О том, что писатель имел медицинское образование и работал земским доктором, знают многие, в основном благодаря циклу рассказов «Записки юного врача» и рассказу «Морфий». А вот о сотрудничестве Мастера с железнодорожной газетой «Гудок», на мой взгляд, упоминают не так часто.
Устроился на работу в газету Булгаков, по его словам в «самый черный период жизни»:. «Мы с женой голодаем… Обегал всю Москву – нет места». Шел 1922 год. Парадоксально, но взяли его на работу в «Гудок» только со второй попытки: «… в качестве обработчика. Так назывались в этой редакции люди, которые малограмотный материал превращали в грамотный и годный к печатанию». Первое испытание оказалось неудачным. В автобиографическом очерке «Мне приснился сон…» Булгаков пишет: «Мне дали какую-то корреспонденцию из провинции, я её переработал, её куда-то унесли, и вышел Абрам (знакомый, который привел его в редакцию «Гудка» – прим. авт.) с печальными глазами и, не зная, куда девать их, сообщил, что я найден негодным. В этом же очерке Мастер вспоминает: «…подвергся вторичному испытанию. <…> уже через неделю приблизительно я сидел за измызганным колченогим столом в редакции и писал...»

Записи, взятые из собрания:
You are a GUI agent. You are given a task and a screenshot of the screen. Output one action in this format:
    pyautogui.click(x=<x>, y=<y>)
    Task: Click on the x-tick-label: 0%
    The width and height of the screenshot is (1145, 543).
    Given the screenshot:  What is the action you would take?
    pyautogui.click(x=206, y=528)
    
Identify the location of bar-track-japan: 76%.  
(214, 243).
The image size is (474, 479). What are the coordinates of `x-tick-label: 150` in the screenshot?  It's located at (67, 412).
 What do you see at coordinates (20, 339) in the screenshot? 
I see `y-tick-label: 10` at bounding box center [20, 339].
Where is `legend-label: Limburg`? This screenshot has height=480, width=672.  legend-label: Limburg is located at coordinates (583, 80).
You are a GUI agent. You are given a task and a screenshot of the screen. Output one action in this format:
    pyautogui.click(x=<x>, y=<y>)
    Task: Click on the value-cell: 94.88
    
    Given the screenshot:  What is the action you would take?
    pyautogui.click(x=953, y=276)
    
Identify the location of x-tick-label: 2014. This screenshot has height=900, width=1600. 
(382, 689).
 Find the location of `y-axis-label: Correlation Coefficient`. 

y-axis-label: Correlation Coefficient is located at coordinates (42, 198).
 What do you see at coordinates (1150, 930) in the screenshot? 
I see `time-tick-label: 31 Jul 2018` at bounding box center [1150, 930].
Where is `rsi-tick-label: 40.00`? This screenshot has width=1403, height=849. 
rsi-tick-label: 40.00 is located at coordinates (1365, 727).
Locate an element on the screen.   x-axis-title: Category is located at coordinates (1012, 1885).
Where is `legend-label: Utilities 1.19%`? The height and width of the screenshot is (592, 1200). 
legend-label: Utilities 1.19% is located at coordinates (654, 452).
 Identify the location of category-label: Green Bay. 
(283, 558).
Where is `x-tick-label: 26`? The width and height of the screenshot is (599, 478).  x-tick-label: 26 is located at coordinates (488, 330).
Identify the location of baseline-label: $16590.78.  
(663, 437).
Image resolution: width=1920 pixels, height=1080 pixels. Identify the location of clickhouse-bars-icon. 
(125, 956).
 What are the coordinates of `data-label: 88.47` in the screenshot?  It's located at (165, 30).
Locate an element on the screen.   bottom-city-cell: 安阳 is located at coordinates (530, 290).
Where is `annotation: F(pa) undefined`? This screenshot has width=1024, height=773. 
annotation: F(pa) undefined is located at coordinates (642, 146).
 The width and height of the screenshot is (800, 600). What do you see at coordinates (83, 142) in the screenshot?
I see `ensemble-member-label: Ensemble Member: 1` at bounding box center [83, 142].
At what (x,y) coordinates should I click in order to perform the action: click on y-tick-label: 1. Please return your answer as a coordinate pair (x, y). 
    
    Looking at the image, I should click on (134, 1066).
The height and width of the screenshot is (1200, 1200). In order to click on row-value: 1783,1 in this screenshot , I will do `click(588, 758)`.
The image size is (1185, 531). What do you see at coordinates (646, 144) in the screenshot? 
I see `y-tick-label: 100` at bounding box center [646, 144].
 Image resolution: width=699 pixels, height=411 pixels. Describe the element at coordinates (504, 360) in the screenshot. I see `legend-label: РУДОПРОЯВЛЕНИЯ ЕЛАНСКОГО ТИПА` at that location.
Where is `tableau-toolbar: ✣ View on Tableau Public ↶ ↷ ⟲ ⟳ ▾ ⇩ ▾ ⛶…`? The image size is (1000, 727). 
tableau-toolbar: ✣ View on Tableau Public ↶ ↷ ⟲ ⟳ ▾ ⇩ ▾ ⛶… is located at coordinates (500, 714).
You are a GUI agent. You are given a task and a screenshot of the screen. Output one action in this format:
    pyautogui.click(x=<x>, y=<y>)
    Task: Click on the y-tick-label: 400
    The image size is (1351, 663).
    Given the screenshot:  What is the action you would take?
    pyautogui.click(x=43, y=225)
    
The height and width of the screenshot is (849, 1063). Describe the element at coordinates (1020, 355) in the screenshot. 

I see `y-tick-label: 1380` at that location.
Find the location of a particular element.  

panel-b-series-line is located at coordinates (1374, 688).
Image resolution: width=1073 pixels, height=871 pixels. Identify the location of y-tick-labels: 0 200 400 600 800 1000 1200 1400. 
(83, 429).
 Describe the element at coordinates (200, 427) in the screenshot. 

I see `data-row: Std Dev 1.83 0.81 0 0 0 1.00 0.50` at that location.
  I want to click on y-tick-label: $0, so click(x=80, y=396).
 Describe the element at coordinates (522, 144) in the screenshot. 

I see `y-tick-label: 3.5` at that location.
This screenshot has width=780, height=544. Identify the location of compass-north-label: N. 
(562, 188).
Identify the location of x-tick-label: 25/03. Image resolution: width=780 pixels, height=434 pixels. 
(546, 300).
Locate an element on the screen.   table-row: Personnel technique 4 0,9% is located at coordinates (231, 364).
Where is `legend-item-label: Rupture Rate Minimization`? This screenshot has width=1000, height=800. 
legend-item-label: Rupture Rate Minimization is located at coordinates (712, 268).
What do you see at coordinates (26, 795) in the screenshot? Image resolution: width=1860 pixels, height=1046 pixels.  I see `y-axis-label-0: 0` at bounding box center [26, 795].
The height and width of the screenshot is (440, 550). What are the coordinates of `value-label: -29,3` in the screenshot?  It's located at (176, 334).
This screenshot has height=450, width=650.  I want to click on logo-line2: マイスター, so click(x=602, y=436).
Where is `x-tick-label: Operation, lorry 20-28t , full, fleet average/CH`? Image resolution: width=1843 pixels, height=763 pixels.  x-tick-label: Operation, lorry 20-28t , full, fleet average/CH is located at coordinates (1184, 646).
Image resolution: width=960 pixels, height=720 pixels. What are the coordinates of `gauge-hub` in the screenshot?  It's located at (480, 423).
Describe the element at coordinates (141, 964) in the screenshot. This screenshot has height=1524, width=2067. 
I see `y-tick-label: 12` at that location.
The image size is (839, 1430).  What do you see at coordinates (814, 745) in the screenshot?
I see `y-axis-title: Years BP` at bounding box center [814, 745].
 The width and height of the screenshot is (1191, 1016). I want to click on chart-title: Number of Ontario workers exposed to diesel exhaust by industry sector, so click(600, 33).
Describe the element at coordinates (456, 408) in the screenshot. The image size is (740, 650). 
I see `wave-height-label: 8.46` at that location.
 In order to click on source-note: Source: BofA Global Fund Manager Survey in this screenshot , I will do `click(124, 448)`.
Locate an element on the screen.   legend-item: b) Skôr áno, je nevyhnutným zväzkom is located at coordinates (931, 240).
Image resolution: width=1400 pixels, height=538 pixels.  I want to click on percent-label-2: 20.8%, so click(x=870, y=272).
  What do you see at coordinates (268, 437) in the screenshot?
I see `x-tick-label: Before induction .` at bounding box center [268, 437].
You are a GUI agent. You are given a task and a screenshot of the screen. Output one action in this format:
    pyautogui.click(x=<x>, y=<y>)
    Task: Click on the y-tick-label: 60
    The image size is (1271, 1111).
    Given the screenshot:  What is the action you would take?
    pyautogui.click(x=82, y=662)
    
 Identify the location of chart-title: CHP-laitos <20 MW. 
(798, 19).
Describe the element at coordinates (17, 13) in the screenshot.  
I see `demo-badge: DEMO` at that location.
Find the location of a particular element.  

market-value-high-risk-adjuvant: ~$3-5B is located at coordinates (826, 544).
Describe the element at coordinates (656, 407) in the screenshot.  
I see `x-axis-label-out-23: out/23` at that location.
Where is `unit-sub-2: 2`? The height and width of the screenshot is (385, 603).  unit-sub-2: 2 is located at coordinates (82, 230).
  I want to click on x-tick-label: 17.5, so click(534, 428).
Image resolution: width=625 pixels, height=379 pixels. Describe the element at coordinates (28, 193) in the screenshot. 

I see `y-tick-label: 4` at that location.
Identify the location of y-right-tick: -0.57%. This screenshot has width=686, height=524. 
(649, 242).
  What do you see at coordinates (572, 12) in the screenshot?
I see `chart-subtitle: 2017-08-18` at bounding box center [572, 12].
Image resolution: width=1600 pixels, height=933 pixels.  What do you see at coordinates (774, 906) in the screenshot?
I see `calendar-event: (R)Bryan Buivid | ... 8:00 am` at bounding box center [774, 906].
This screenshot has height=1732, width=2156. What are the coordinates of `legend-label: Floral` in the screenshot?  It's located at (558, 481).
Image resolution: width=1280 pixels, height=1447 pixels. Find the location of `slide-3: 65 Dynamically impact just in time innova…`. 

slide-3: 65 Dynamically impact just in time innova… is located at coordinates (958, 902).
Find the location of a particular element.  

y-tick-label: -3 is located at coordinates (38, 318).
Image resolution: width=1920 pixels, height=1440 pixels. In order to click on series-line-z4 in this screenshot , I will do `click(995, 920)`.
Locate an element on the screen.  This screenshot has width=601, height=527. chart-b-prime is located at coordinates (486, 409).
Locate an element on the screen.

Что нужно сделать:
1. Объясните, пожалуйста, в одном–трех предложениях, почему, согласно отрывку о Булгакове и «Гудке», многие знают о медицинском образовании писателя и его работе земским доктором.
2. Измените фрагмент отрывка о Булгакове и «Гудке», заменив «земским доктором» на «сельским врачом». Начните со слов «О том, что писатель» и закончите словами «не так часто.».
3. Продолжите отрывок о Булгакове и «Гудке» с того места, где он заканчивается.

Результаты заданий:
1. Об этом знают в основном благодаря циклу рассказов «Записки юного врача» и рассказу «Морфий».

2.
О том, что писатель имел медицинское образование и работал сельским врачом, знают многие, в основном благодаря циклу рассказов «Записки юного врача» и рассказу «Морфий». А вот о сотрудничестве Мастера с железнодорожной газетой «Гудок», на мой взгляд, упоминают не так часто.

3.
К. Паустовский так описывает рабочую атмосферу редакции железнодорожной газеты того времени : «В комнате <…> сидели за длинными редакционными столами самые веселые и едкие люди в тогдашней Москве – сотрудники «Гудка» Ильф, Олеша, Михаил Булгаков и Гехт. Склонившись над столами и посмеиваясь, они быстро писали на узких полосках газетной бумаги. В простенке висела ядовитая стенная газета «Вопли и сопли». В то время еще никто не подозревал, что в этой комнате собралась «могучая когорта» (так они себя шутливо называли) молодых писателей, которые вскоре завоюют широкую известность».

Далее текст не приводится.